• Excerpt
I found interesting article in the old soviet photography magazine (Soviet Photo №1, 1934, p.30); it is about Leica and its virtues. In English --

http://emirco.blogspot.com/2013/02/dont-fancy-leica.html

couple of quotes:
...Leica” has flaws: even in the hands of most experienced masters it does not yield depth, conceals distance, and kills subtle nuances of light...
...Another common drawback: working with “Leica” will “undermine the creative discipline”, so to speak, corrupting the photography worker...

Read if you like old weird stuff; do not forget to take some vodka in a process, it helps.

Cheers!
Emir
 
thanks for sharing...
i find it interesting that the same arguments
are used in the modern context in new vs old,
film vs digital discussions...hahaha

"Another common drawback: working with “Leica” will “undermine the creative discipline”, so to speak, corrupting the photography worker. "Leica" provides an opportunity to make a lot of shots in the short time. Undisciplined, nutty shooter, using this quality of “Leica”, stops thinking of the composition, loses himself, begins clicking at random, stretching luck – “let’s shoot many” – he thinks, – “should be something good to choose from later”. Random frames are rarely come up good and photographer not only stops in his personal growth, but easily rolls back."
 
The article is actually thoughtful and reasonably well written, probably more balanced than many contemporary reviews. It's funny to see that Leica, and the 35mm format in general, was viewed as the modern, quick-and-dirty technology supplanting the superior but big-and-slow larger formats, leading to indiscriminant picture snapping. Exactly what us contemporary Leica and film sniffers say about digital. When we have full waking-hours retinal real-time image capture we'll probably say the same thing about the good old digital camera days.
 
Imagine doing street photography in 1938 Moscow... Soviet Union made some of the most visually stunning movies in history of films, so they knew a thing or two about photography.
 
Hi,

A lot of American and British magazines of the period ran articles along these lines ie "Glass Whole Plate Good" and "35mm Bad" and some still do. There might even be one or two on these forums, lurking somewhere.

And during the war a few articles appeared in the USSR along the lines of the "Spitfire is OK but... ".

Regards, David
 
C'mon people, catch a clue! I'm sorry, that 35mm "miniature format" will never amount to anything.

I'm ashamed to admit that I'm old enough to remember hearing that from the old timers even when I was getting started in the late '60s and early '70s.
 
That part catched me :)

C'mon people, catch a clue! I'm sorry, that 35mm "miniature format" will never amount to anything.

• Written task 1
Summarize the thread in two sentences.

Data records:

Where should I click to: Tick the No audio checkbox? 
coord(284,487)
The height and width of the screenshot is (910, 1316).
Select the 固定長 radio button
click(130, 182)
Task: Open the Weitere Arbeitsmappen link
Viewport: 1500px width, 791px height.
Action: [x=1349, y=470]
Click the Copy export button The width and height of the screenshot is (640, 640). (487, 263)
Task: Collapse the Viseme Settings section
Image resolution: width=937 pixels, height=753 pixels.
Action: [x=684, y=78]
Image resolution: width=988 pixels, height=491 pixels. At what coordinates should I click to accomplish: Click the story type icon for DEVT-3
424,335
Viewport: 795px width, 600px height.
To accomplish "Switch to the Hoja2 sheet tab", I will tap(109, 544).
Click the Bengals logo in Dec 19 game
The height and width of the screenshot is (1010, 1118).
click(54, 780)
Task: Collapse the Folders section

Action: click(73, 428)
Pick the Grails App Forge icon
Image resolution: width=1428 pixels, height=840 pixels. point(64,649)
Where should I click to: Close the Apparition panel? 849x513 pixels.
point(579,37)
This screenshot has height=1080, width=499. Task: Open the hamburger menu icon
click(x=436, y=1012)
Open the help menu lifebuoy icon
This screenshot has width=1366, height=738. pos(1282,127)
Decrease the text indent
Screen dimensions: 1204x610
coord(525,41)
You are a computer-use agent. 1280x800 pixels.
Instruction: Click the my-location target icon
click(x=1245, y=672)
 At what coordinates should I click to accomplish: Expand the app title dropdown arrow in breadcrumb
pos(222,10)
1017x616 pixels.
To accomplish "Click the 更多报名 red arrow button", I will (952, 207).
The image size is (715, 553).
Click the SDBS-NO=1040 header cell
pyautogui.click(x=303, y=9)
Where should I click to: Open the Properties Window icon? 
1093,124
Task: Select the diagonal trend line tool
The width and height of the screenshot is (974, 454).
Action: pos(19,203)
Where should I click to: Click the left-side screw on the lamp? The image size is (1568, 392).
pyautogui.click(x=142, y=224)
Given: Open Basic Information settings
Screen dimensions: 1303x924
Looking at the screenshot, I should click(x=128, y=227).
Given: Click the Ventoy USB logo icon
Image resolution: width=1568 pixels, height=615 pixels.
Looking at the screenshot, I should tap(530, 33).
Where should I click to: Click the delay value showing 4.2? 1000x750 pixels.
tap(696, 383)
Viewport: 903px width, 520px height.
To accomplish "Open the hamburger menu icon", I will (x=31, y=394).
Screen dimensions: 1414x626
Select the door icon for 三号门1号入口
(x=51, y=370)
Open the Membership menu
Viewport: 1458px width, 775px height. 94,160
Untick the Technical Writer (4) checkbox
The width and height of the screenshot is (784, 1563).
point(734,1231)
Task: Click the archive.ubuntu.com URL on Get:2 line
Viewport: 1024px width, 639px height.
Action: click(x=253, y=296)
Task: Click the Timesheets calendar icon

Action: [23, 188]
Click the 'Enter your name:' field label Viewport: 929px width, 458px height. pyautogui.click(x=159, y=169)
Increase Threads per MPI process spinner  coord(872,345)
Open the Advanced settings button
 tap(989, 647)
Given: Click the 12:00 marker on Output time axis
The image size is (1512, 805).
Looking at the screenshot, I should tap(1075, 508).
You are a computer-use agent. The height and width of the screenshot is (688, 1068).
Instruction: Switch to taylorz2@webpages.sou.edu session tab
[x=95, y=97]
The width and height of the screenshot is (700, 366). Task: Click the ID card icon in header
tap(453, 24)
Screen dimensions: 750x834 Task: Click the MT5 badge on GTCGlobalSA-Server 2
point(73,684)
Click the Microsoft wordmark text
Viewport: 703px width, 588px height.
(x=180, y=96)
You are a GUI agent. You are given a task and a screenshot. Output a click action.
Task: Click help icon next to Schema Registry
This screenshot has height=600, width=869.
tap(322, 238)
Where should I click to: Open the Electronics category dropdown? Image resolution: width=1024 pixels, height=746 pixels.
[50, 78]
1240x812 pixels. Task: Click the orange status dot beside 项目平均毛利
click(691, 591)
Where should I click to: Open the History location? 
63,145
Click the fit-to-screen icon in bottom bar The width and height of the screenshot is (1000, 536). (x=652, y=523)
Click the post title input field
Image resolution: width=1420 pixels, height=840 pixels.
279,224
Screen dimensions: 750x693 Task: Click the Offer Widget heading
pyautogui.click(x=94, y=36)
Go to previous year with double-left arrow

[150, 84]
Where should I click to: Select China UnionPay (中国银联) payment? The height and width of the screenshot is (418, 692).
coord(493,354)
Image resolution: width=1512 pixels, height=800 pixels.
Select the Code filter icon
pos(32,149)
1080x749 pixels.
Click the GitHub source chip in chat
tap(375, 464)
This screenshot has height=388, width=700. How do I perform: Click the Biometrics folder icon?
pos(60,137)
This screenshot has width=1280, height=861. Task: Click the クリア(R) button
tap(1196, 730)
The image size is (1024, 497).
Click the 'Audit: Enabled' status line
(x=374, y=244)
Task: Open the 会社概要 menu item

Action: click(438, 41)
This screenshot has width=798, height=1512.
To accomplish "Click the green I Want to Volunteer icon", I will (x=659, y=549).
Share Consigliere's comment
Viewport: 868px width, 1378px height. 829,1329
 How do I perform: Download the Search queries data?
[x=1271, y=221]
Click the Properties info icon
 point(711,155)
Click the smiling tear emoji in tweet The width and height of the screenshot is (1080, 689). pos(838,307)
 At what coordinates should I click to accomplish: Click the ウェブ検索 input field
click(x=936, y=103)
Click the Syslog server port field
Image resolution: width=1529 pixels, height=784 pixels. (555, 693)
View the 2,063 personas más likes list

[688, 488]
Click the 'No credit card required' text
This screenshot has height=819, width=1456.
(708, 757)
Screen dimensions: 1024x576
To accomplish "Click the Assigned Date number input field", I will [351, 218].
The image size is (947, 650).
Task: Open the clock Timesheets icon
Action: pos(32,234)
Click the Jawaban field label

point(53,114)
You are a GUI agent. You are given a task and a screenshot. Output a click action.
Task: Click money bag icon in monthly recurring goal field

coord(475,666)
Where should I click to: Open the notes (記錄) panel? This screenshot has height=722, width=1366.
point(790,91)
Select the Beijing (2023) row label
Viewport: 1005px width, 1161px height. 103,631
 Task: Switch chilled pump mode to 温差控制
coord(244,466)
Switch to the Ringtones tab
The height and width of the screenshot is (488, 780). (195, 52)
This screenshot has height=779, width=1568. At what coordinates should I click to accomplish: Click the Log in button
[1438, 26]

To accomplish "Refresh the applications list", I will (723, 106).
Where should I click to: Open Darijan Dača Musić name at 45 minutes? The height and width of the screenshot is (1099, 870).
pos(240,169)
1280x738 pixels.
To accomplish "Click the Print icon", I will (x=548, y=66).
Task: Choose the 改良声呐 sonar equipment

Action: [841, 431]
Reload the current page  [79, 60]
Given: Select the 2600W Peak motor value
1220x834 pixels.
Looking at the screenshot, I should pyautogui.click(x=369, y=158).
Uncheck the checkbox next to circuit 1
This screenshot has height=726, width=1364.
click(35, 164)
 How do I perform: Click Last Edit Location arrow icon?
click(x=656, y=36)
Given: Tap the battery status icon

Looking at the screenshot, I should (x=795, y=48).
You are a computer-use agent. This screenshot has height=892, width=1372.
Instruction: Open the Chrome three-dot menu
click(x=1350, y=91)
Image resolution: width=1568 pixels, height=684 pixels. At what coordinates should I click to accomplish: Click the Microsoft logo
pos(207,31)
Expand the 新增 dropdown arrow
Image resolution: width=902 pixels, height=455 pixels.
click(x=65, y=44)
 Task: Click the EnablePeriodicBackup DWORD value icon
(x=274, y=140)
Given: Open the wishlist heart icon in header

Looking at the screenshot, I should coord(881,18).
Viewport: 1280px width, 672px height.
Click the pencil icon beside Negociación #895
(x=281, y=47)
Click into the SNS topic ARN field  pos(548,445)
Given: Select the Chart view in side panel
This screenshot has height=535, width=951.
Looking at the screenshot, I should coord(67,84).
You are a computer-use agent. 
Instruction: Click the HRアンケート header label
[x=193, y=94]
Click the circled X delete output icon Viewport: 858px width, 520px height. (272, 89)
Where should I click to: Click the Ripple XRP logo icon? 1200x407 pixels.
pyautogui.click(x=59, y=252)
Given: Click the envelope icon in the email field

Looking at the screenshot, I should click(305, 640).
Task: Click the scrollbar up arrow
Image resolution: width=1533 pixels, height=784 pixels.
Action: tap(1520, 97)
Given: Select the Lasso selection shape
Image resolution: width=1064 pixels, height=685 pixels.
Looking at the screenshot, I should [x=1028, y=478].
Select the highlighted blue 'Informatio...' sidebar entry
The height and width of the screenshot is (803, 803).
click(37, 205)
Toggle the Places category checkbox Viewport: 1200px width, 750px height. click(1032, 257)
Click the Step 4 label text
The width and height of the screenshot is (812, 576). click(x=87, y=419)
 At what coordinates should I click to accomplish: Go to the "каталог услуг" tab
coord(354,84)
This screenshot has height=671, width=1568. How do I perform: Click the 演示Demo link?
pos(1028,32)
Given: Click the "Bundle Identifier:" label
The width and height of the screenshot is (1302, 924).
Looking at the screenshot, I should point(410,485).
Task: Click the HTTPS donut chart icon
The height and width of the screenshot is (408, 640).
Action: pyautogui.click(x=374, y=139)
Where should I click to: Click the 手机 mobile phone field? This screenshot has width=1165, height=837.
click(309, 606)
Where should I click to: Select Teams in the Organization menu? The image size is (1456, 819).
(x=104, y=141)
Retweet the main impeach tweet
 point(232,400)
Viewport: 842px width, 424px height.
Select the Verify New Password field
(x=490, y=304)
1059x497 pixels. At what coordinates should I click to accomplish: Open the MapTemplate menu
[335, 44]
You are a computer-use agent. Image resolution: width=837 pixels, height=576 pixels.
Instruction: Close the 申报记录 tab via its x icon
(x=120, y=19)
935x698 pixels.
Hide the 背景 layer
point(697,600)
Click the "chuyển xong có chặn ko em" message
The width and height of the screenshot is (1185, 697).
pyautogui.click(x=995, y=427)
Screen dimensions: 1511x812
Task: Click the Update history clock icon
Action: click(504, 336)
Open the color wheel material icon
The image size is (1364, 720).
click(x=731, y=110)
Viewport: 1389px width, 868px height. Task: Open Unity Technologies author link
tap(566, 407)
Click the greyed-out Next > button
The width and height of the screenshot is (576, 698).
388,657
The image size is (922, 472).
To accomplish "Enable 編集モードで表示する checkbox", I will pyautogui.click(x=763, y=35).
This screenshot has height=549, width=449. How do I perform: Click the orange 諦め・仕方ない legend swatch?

• Written task 2
Please pull out every line of the records that contains the string "size".

• Right answer 1
A poster shares an article about the Leica from a 1934 Soviet photography magazine, quoting its claims that the camera does not yield depth and kills subtle nuances of light, and that it undermines creative discipline by encouraging random shooting. Replies note that the same arguments now appear in film-versus-digital discussions, and that American and British magazines of the period ran similar articles against 35mm.

• Right answer 2
The image size is (715, 553).
Where should I click to: Click the left-side screw on the lamp? The image size is (1568, 392).
The image size is (1512, 805).
The image size is (1024, 497).
The image size is (947, 650).
Where should I click to: Select Teams in the Organization menu? The image size is (1456, 819).
The image size is (1364, 720).
The image size is (922, 472).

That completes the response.